Required task:
Copy the lines below character for character, leaving out the picture.

Extracted entries:
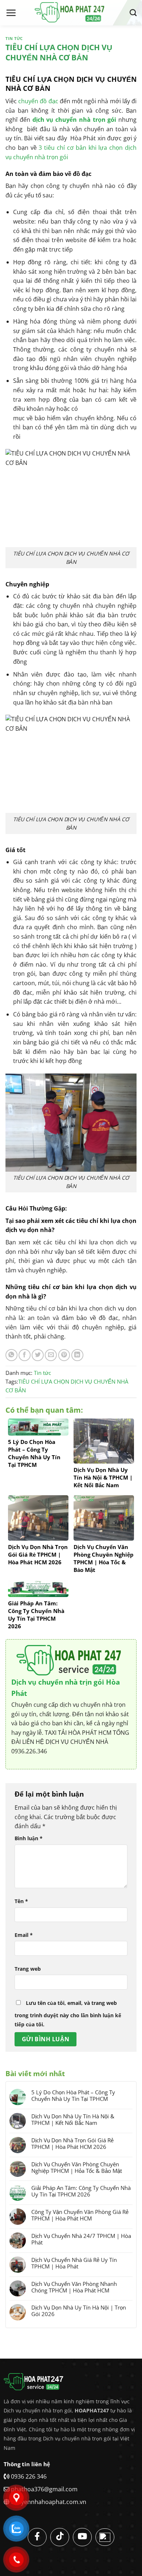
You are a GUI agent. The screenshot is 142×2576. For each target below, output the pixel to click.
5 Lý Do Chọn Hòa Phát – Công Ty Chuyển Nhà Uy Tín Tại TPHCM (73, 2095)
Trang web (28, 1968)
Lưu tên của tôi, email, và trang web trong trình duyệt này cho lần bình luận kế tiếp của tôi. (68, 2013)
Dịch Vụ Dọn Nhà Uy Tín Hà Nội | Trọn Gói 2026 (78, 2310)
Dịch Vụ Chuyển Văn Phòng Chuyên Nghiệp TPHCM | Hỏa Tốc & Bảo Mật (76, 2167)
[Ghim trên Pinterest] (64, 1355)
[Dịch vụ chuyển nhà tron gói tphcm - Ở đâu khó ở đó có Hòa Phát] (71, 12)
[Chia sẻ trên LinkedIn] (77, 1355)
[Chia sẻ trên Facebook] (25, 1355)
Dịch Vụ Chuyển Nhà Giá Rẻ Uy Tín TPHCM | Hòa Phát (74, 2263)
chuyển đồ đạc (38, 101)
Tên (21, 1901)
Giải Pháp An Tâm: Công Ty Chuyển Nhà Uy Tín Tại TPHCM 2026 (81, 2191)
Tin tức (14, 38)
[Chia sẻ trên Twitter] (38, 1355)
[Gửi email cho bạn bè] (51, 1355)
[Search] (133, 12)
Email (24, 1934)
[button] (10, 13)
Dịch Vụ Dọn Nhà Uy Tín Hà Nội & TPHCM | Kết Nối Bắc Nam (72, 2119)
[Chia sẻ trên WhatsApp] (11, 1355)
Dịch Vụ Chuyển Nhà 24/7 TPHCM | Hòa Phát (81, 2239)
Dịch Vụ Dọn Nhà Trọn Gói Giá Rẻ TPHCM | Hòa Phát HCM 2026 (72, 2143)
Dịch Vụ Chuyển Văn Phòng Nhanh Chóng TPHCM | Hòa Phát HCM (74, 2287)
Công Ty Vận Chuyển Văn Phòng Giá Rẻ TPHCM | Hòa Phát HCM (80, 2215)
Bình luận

Task output:
You are a GUI agent. The screenshot is 142×2576. For each target below, output the pixel to click.
5 Lý Do Chọn Hòa Phát – Công Ty Chuyển Nhà Uy Tín Tại TPHCM (73, 2095)
Trang web (28, 1968)
Lưu tên của tôi, email, và trang web trong trình duyệt này cho lần bình luận kế tiếp của tôi. (68, 2013)
Dịch Vụ Dọn Nhà Uy Tín Hà Nội | Trọn Gói 2026 (78, 2310)
Dịch Vụ Chuyển Văn Phòng Chuyên Nghiệp TPHCM | Hỏa Tốc & Bảo Mật (76, 2167)
[Ghim trên Pinterest] (64, 1355)
[Dịch vụ chuyển nhà tron gói tphcm - Ở đâu khó ở đó có Hòa Phát] (71, 12)
[Chia sẻ trên LinkedIn] (77, 1355)
[Chia sẻ trên Facebook] (25, 1355)
Dịch Vụ Chuyển Nhà Giá Rẻ Uy Tín TPHCM | Hòa Phát (74, 2263)
chuyển đồ đạc (38, 101)
Tên (21, 1901)
Giải Pháp An Tâm: Công Ty Chuyển Nhà Uy Tín Tại TPHCM 2026 (81, 2191)
Tin tức (14, 38)
[Chia sẻ trên Twitter] (38, 1355)
[Gửi email cho bạn bè] (51, 1355)
[Search] (133, 12)
Email (24, 1934)
[button] (10, 13)
Dịch Vụ Dọn Nhà Uy Tín Hà Nội & TPHCM | Kết Nối Bắc Nam (72, 2119)
[Chia sẻ trên WhatsApp] (11, 1355)
Dịch Vụ Chuyển Nhà 24/7 TPHCM | Hòa Phát (81, 2239)
Dịch Vụ Dọn Nhà Trọn Gói Giá Rẻ TPHCM | Hòa Phát HCM 2026 (72, 2143)
Dịch Vụ Chuyển Văn Phòng Nhanh Chóng TPHCM | Hòa Phát HCM (74, 2287)
Công Ty Vận Chuyển Văn Phòng Giá Rẻ TPHCM | Hòa Phát HCM (80, 2215)
Bình luận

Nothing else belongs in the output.